Tenemos que viajar más rápido.
- Hacemos lo
que podemos....
- Pues hay que
hacer más. Necesitamos monturas para todos y viajar al trote, cuando no al
galope.
- No me gusta
montar a caballo, ya os lo he dicho – dijo Cástor. – Son animales que respeto y
admiro, pero no me gusta montar sobre ellos.
- Además,
aunque montemos a caballo, no todos sabemos cabalgar como los soldados de
Rodena – apuntó Eonor. – Cada poco tiempo tendríamos que parar a recoger a
alguno de nosotros, que habría caído de su montura....
- Esperando
que no haya sufrido daños graves – secundó Remigius, haciendo que el hechicero
lo mirara y asintiera enfáticamente, dándole la razón.
- No hay una
solución fácil – dijo el coronel, pasándose la mano por el mentón. Pensaba en
empezar a cabalgar con sus hombres y dejar que los otros representantes de los
demás reinos fueran detrás, a su ritmo. Que les alcanzaran cuando pudieran,
quizá cuando ya tuvieran el farol de bronce con Thilt en su interior en su
poder.
- Si
tuviéramos un carro grande o un carruaje tirado por caballos.... – comentó Dim,
encogiéndose de hombros. Remigius sonrió al escuchar al aprendiz.
- Hechicero
Eonor, vuestro aprendiz es el más inteligente de todos. Creo que será un gran
hechicero en el futuro....
- Cómo se ve que
no le conocéis bien – bromeó Eonor, haciendo que Dim se pusiera rojo como un
tomate maduro. – ¿Por qué lo decís?
- Porque no
tenemos un carruaje, pero sé cómo conseguir uno – dijo el alguacil, con
alegría.
Continuaron
por el camino, a su paso lento, hasta llegar al siguiente pueblo. Remigius
buscó a un vendedor de carros o a alguien que tuviera uno que quisiera vender.

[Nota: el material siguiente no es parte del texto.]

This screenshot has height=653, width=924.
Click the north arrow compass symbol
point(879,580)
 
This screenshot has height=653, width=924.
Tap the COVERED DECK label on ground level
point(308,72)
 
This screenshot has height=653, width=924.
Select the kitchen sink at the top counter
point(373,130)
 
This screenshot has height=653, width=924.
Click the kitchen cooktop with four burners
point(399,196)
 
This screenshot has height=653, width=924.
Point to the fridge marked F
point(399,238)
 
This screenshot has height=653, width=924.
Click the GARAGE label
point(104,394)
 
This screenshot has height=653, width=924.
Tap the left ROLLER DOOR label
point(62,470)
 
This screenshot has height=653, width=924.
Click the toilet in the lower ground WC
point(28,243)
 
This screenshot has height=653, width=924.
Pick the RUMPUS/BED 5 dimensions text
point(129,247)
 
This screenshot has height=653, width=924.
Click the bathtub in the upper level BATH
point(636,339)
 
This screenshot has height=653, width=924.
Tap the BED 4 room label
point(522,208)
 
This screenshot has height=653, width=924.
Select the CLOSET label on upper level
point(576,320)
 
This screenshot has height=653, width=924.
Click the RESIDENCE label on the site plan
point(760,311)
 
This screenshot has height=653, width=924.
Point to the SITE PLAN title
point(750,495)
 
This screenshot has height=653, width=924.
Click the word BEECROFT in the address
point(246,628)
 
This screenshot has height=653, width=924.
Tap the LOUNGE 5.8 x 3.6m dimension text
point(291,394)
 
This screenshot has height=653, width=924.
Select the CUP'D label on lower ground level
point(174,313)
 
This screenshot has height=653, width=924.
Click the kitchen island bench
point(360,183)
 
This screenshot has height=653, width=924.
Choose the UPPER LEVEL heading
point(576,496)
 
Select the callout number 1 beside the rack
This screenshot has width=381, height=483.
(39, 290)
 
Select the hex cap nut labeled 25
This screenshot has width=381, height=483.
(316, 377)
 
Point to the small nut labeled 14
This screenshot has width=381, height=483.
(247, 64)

Tuvieron suerte y encontraron a un jornalero que tenía una antigua diligencia
guardada en un granero. Estaba vieja y algo sucia, pero entre los soldados del
coronel y los seis embajadores la arreglaron y limpiaron, poniéndola a punto
para viajar. Con el oro de Tiderión Remigius pagó la diligencia a su dueño,
enganchando los caballos que habían usado él y Zanigra para ir hasta allí.
Dejaron el burro y el carro de Eonor allí a buen recaudo y metieron sus
equipajes en el amplio carro, cómodo para los pasajeros.
Al día siguiente
siguieron su camino, con los soldados de Rodena en cabeza y la diligencia
detrás, con Remigius y Dímoras en el pescante del conductor.